Sorting files in C

Question

I am trying to write a program which opens up a text file, reads from the file, changes upper case to lower case, and then counts how many times that word has occurred in the file and prints results into a new text file.

My code so far is as follows:

#include <stdio.h>
#include <stdlib.h>
#include <conio.h>
#include <ctype.h>
#include <string.h>

int main()
{

    FILE *fileIN;
    FILE *fileOUT;
    char str[255];
    char c;
    int i = 0;

    fileIN = fopen ("input.txt", "r");
    fileOUT = fopen ("output.txt", "w");

    if (fileIN == NULL || fileOUT == NULL)
    {
        printf("Error opening files\n");
    }

    else
    {
        while(! feof(fileIN)) //reading and writing loop
        {
            fscanf(fileIN, "%s", str); //reading file


            i = 0;
            c = str[i];
            if (isupper(c)) //changing any upper case to lower case
            {
                c =(tolower(c));
                str[i] = putchar(c);
            }

            printf("%s ", str); //printing output

                            fprintf(fileOUT, "%s\n", str); //printing into file
        }




        fclose(fileIN);
        fclose(fileOUT);
    }
    getch();
}

the input.txt file contains the following "The rain in Spain falls mainly in the plane" Don't ask why. After the running of the program as is the output would look like: the rain in spain falls mainly in the plane

I have managed to lower case the upper case words. I am now having trouble understanding how I would count the occurrences of each word. eg in the output I would want it to say "the 2" meaning 2 had appeared, this would also mean that i do not want any more "the" to be stored in that file.

I am thinking strcmp and strcpy but unsure how to use those the way i want.

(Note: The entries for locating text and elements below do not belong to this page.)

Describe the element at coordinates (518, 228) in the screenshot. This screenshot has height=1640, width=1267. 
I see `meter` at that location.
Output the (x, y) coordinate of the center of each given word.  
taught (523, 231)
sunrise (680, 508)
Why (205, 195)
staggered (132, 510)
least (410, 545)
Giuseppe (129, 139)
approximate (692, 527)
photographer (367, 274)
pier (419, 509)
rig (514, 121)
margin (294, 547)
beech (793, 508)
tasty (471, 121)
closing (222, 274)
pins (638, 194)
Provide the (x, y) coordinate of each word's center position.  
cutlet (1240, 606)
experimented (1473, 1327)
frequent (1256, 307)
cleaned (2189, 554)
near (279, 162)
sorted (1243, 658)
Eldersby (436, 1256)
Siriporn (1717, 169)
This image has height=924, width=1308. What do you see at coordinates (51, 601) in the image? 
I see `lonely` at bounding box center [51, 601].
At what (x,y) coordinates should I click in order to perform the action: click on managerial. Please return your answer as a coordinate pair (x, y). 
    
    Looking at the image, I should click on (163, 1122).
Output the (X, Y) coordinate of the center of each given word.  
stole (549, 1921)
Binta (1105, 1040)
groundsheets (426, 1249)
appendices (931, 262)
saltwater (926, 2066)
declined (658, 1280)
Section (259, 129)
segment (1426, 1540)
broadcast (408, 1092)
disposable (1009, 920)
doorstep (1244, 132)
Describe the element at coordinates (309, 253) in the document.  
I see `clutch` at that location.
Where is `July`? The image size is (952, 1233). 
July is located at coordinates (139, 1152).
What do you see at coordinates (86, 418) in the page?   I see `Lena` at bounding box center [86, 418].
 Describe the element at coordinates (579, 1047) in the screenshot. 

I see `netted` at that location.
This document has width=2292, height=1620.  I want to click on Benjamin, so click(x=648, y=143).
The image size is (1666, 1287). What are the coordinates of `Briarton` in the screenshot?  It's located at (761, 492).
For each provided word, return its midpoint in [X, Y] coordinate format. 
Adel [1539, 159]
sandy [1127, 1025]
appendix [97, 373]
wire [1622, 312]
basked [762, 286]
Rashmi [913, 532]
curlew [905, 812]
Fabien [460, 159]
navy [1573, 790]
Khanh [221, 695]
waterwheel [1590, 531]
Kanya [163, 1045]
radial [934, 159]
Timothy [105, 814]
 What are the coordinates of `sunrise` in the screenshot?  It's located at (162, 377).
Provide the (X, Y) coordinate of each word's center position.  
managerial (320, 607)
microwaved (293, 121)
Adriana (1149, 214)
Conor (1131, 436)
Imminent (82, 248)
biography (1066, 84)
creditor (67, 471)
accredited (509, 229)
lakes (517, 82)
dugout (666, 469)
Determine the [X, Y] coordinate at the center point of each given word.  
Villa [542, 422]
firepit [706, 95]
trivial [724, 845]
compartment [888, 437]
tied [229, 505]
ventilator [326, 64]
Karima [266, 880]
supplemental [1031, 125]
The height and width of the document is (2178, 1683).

Help would be much appreciated

(Sorry if formatting bad)

If you're don't care about performance, you could brute-force the count (build a list of char-pointers to dynamically allocated copies of the words, searching for each before adding to the list and updating a counter if found, otherwise add it with an initial count of 1. You could further improve the performance by binary-insertion-sorting the list as you build it if you had time. But I wouldn't go that mile unless (a) you know you will be handling large files (many hundreds into thousands of words), and (b) you get the basic algorithm down *first*. — WhozCraig, Apr 04 '13 at 23:45
You are using `feof` incorrectly: http://stackoverflow.com/questions/5431941/while-feof-file-is-always-wrong — William Pursell, Apr 04 '13 at 23:54
I am using it as demonstrated by my teachers and powerpoints we have been given, and I have not come across the error that the question you have linked is outlining. — TheAngryBr1t, Apr 05 '13 at 00:09
With all due respect, assuming professorial infallibility when it comes to software engineering is going to hurt like salt in an open wound upon exiting academia. You have here, at *your* disposal, literally thousands of engineers, some of which I will *guarantee* you have forgotten more about the language and its standards, the standard libraries, and the behaviors of both than most instructors will ever know. By all means question what you read here and what you hear there. But don't turn a blind eye to either. — WhozCraig, Apr 05 '13 at 01:05
I am not saying that he is not wrong, I am just saying I have not come across this problem yet and until I do I am not going to worry about it, especially seeing im only 8 weeks into my course. — TheAngryBr1t, Apr 05 '13 at 07:18
Then ask yourself why the `while(!feof())` loop iterates the loop body once for an empty file. — Jens, Apr 05 '13 at 10:58

score 1 · Accepted Answer · edited May 23 '17 at 12:16

You may want to create a hash table with the words as keys and frequencies as values.

Sketch ideas:

recognize words, i.e. alphanumeric string separated by white space, try using strtok()
for each word
- search for the word in the hash table based dictionary
  - if found: increment the frequency
  - if not found: insert a new entry in the dictionary as (word, 1)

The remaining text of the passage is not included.